On Thursday, Morrison introduced a bill into parliament that make broad changes to immigration laws. The bill will introduce three-year temporary protection visas for asylum seekers and a new five-year temporary visa called a “safe haven visa” for asylum seekers to work in regional areas and potentially be able to apply for a future visa after that.

But many of the other changes in the act go directly to legal challenges in the federal court and high court, and would stymie future challenges relating to asylum seeker cases in several different areas.

In the strongest example of this, the changes proposed to the Maritime Powers Act go to the core of a looming high court case that is set to be heard in October over the government’s handling of 157 asylum seekers who were kept on board the Ocean Protector in July this year.

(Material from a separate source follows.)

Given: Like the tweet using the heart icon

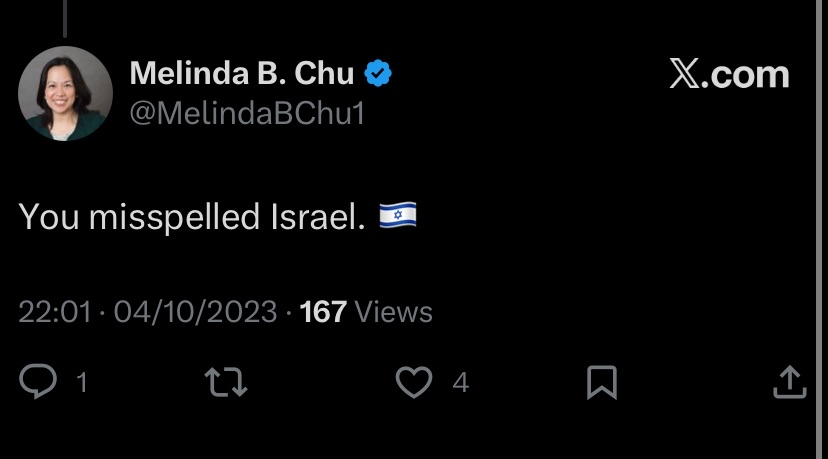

A key issue at the centre of the challenge is whether the commonwealth has the power to intercept and detain asylum seekers at sea in the manner in which the asylum seekers were detained on the Ocean Protector.

The bill seeks to suspend the application of natural justice for asylum seekers intercepted at sea, and would expressly allow asylum seekers to be detained at sea and sent directly to a third country at the personal direction of the immigration minister.

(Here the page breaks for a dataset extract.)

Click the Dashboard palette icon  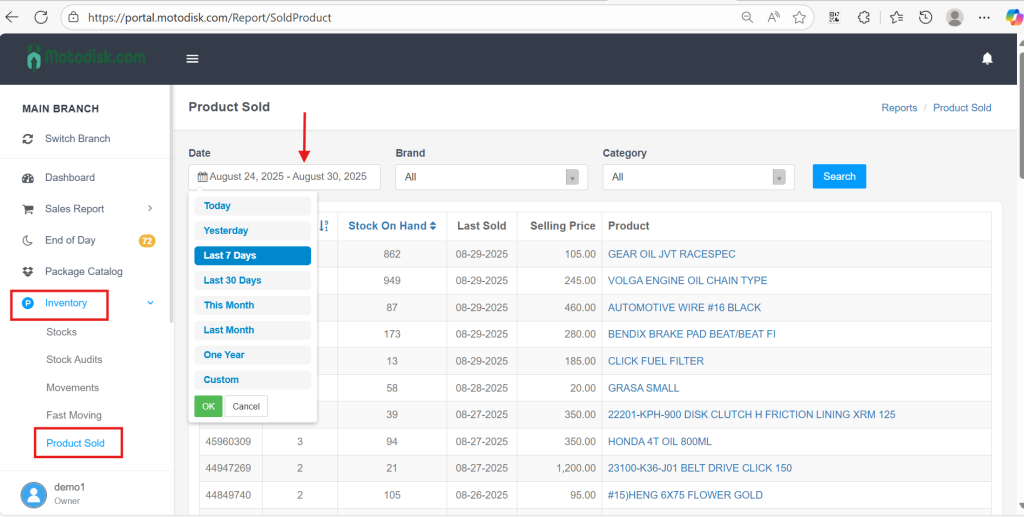28,178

Joyce Chia, a senior research associate at the Andrew & Renata Kaldor Centre for International Refugee Law, said the new laws sought to give the minister broad and unprecedented powers for these kinds of asylum seeker operations.

“It does give the minister this incredible executive power to determine what is to be done with the people on these boats, which the officers on board will have to comply with,” she said.

“The minister can have this incredible executive power to decide where and for how long people can be held. That’s incredibly concerning because it’s subject to no parliamentary oversight, and it’s only subject to the minister determining it is in the national interest.”

The bill also seeks to retrospectively declare that children born in detention in Australia are considered “unauthorised maritime arrivals” under the Migration Act if their parents arrived on asylum-seeker vessels.


This change would probably affect the outcome of a current federal circuit court challenge where lawyers are representing 26 infants born in detention. Even if the case were to succeed, the new laws would effectively nullify the court’s decision.

The application of the United National Convention of the Status of Refugees will also radically change to allow the government to forge its own interpretation of the convention in domestic law. The high court has recognised the role of international law instruments in domestic law, and the change is likely to further limit the range of potential appeals.

This would complement a new “fast-track” system in processing, which allows the minister to create “conclusive certificates” for some fast track decisions when he determines it is in the national interest. A conclusive certificate bars appeals of a migration decision to any court.

Clive Palmer has said he will support the passage of the bill, meaning the federal government is likely to succeed in passing the laws with the Palmer United Party senators.